Tucker — Quand le président des États-Unis vous décrit comme un « voyou totalitaire », des propos assez graves, à mon sens. On est en droit de se demander si la Maison-Blanche et le Département d’État ne vont pas chercher à empêcher votre réélection.

— Je pense que tôt ou tard, les Américains vont comprendre que les problèmes de la Hongrie doivent être résolus par les Hongrois. Et que, même pour des États-Unis conduits par ce gouvernement gauchiste et libéral, un bon partenaire, un gouvernement conservateur, démocrate-chrétien, soutenu à long terme par le peuple hongrois, vaut mieux qu’un gouvernement arrivant au pouvoir avec le soutien de l’Amérique, mais qui le perd quelques mois plus tard, en créant de l’instabilité et de l’incertitude. Un partenaire malaimé, mais stable vaut donc mieux qu’un nouveau partenaire imprévisible. J’espère que les Américains finiront par le comprendre.
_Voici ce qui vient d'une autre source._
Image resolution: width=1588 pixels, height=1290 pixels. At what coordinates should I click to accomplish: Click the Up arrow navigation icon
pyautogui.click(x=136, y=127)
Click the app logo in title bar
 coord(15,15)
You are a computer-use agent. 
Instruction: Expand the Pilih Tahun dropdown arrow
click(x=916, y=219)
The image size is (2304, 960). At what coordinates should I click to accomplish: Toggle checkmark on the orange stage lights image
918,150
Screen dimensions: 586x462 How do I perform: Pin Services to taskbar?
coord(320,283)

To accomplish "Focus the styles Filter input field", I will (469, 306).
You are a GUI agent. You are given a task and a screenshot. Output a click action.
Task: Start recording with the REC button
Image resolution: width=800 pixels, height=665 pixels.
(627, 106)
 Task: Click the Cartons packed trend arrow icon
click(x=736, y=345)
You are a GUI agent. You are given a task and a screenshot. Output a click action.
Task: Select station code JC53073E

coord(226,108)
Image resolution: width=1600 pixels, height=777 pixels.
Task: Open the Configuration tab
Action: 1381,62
Tucker—Pas étonnant qu’ils ne veulent pas que vous entendiez ce qu’il a à dire. Votre pays ne doit pas s’effondrer devant vous. Vous ne devez pas avoir des dirigeants qui haïssent leur population, les poussent à s’opposer les uns aux autres, qui empirent la situation, qui ouvrent les frontières, qui augmentent la criminalité, encouragent les gens à vivre sur le trottoir ou à prendre des drogues. Voilà bien une leçon à tirer de notre entretien avec Victor Orban. La conversation s’est poursuivie un bon moment. Nous avons appris que les efforts en coulisses pour le renverser sont intenses. Nous y reviendrons en détail dans notre prochain documentaire.